WHAT IS NEEDED.
Count how many lines of the records contain the string "will", with uppercase and lowercase treated as different. Reply with the number only.

— Start DATASET EXCERPTS —

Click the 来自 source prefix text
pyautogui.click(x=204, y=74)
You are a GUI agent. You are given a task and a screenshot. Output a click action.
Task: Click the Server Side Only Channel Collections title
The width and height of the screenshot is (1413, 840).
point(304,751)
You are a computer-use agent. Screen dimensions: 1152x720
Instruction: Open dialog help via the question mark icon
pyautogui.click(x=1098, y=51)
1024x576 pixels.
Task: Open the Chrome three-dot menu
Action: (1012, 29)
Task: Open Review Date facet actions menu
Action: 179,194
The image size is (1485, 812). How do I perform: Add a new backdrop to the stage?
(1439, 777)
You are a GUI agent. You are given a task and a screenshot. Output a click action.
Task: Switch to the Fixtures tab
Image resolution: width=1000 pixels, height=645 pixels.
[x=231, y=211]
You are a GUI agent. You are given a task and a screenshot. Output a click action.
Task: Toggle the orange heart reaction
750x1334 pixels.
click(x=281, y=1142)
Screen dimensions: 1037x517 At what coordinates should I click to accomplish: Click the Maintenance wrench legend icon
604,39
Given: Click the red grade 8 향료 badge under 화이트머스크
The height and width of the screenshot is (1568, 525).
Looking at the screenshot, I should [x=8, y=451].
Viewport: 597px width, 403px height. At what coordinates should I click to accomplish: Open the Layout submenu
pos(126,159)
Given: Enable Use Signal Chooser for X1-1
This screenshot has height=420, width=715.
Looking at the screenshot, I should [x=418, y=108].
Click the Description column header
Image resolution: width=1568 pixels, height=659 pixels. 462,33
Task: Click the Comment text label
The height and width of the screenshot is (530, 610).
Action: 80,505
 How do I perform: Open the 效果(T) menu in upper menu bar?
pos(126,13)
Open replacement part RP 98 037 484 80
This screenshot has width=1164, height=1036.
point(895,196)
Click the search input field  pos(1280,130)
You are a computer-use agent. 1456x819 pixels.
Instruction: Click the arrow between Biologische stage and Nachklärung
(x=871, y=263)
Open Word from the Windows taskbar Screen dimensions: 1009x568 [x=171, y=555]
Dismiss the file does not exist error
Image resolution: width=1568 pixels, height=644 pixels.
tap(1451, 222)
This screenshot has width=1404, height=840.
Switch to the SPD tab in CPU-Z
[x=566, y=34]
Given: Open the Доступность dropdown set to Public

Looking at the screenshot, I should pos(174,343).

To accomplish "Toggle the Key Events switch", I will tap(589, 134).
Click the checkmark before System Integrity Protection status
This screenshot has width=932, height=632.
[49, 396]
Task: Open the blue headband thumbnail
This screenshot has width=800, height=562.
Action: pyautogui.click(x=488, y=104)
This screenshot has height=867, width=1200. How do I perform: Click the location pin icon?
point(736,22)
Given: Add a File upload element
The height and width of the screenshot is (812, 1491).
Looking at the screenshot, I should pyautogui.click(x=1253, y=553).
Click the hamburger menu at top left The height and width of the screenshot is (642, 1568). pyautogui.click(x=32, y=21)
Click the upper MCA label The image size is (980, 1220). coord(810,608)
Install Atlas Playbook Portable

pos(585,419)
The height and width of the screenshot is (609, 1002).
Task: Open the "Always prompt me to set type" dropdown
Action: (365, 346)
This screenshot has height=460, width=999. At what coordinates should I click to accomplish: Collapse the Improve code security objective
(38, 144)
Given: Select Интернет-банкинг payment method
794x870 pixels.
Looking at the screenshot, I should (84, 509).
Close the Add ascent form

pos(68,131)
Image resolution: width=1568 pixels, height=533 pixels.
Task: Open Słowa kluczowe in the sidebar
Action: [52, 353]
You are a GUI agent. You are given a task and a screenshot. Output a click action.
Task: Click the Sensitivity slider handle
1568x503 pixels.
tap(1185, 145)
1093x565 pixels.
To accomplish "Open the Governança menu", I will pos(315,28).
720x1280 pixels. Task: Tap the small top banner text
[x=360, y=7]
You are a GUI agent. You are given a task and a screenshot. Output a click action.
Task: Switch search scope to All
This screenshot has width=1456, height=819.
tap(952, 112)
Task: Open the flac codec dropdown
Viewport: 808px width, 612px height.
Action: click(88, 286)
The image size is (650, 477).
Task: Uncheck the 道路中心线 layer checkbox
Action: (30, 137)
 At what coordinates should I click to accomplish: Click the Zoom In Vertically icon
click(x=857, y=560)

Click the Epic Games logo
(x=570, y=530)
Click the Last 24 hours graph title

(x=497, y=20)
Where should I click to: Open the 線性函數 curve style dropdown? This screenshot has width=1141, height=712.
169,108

— End DATASET EXCERPTS —

SOLUTION FOR THIS EXERCISE.
2